First of all, you can test the servers of your service provider. Second of all, the best thing is common sense and just keep private data ... private. Do not put online data you do not want to disclose. Online services are not safe unless you control what is the underlying software that hosts it. This is a necessary but not sufficient condition (see below).

It sounds ridiculous, old-school but this is just common sense: if you do not want to take the risk to disclose data, do not share! Keep your private information at home, backup on a hard drive and do not send it on google drive, dropbox or other online storage service. Convenience has a price, and, as pointed out since a long time, you might pay with your privacy.

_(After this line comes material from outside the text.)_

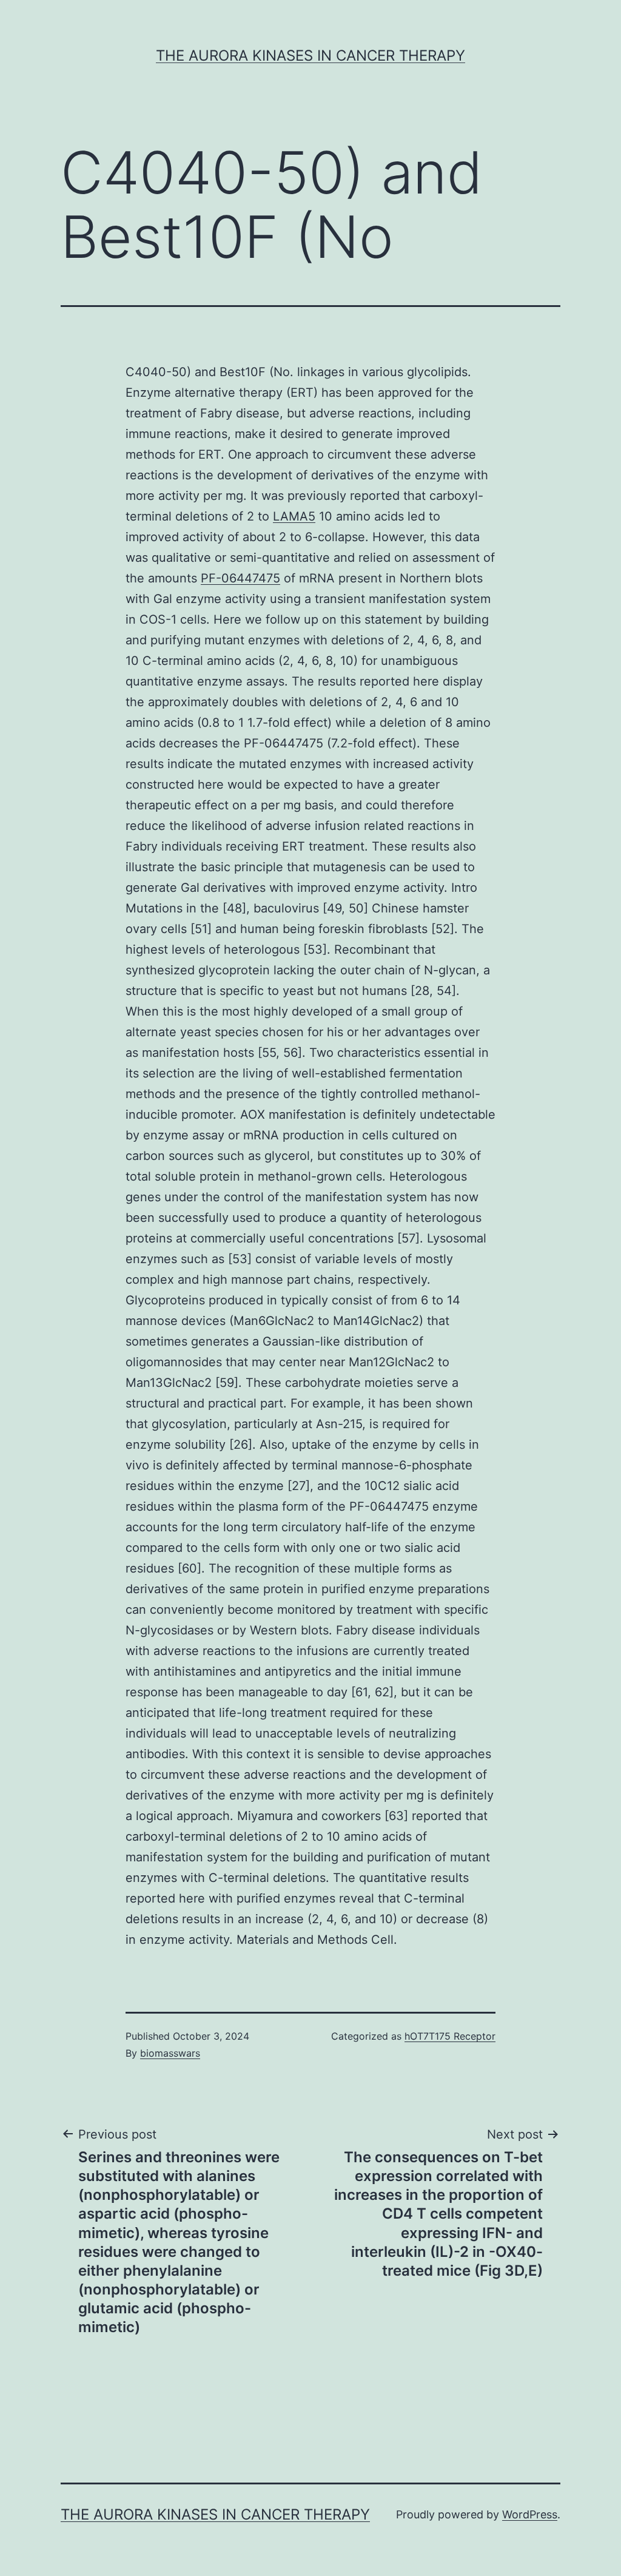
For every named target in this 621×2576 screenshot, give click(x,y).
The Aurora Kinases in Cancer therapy (310, 55)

So, what about people having their own self-hosted online service (with their own server running a linux distribution such as FreedomBox)? He is vulnerable despite trying to protect himself by avoiding common online services. Well, because this one is smaller, this might potentially be a target with less interest. Of course, once the bug has been disclosed, many bots will automate any attack and try to get data from any host. A common guideline would be to avoid to use the latest version of a software and stick to established and well-known versions. But this might not be sufficient: even the current Debian stable (wheezy) was exposed. However, this rule might prevent you from future exploits that would eventually be discovered quicker after they are introduced.

The Take-Away

What the average Joe should do to protect himself from potential new security issue:

Use common sense. DO NOT PUT ONLINE DATA YOU DO NOT WANT TO SHARE. Do not trust online services you do not control.
Do not to use the same service for everything. In case this service is hacked, is interrupted or experience issues, you can lose data or experience issues if the service is unavailable
Use free-software as much as you can. Forget the bullshit trends and stick to this rule. Code of free-software is available so that bugs can be discovered and fixed at the earliest. Proprietary applications are more difficult to analyze and finding bugs is more complicated and you have no clue if anybody found it (and if they are eventually fixed). Excited by the latest trendy browser that shows pictures of kitties while the page is loading? You have no clue what this piece of software contains and actually does! Just use firefox, an established browser supported by a large community and that supports standards.